- **WORK INSTRUCTIONS**:
Only the lines running from the line with "Cookie Policy (62, 2561)" to the end of the records below belong in the answer, each copied exactly.

- **Data items**:
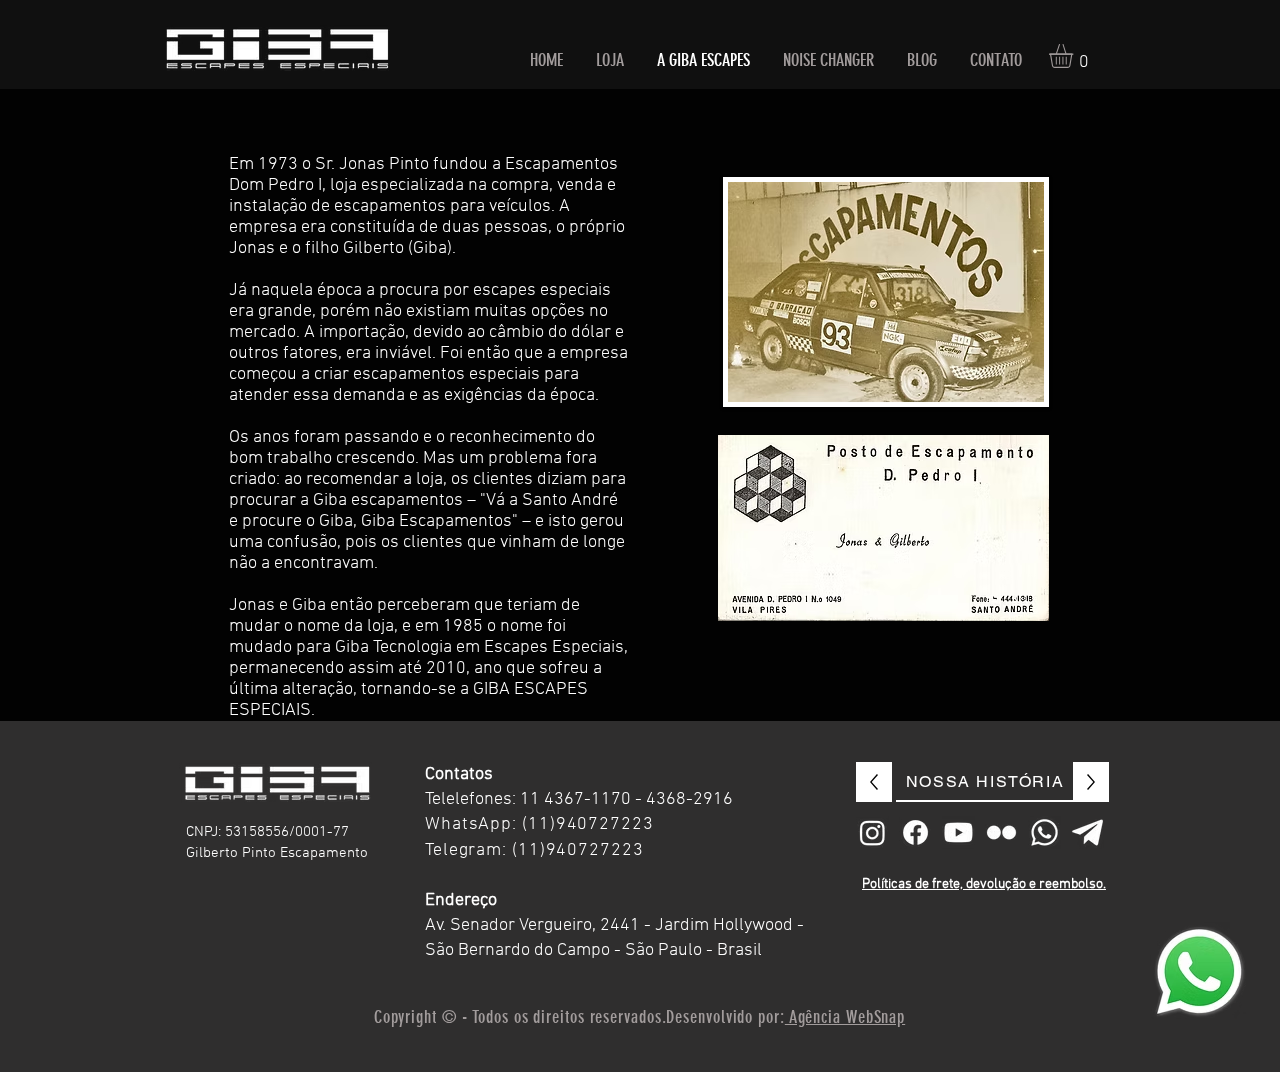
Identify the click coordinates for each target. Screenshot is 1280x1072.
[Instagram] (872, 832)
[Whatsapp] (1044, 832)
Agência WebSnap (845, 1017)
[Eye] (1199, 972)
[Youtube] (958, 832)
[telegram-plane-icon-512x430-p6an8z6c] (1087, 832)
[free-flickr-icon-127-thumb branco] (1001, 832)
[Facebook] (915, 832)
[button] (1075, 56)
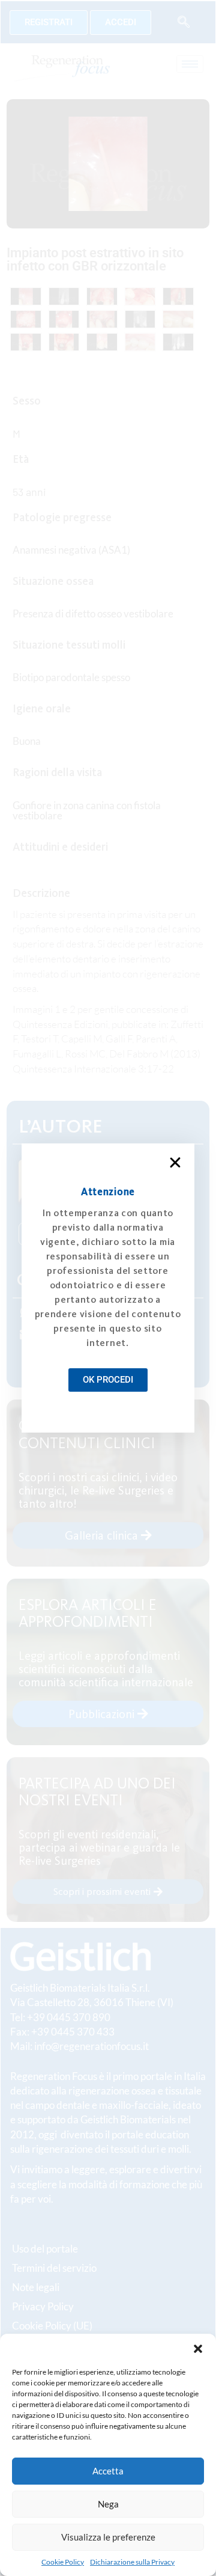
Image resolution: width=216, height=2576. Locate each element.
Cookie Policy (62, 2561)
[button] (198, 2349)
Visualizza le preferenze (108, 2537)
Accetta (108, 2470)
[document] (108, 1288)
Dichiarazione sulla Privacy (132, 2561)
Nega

- **RESPONSE AREA**:
Cookie Policy (62, 2561)
[button] (198, 2349)
Visualizza le preferenze (108, 2537)
Accetta (108, 2470)
[document] (108, 1288)
Dichiarazione sulla Privacy (132, 2561)
Nega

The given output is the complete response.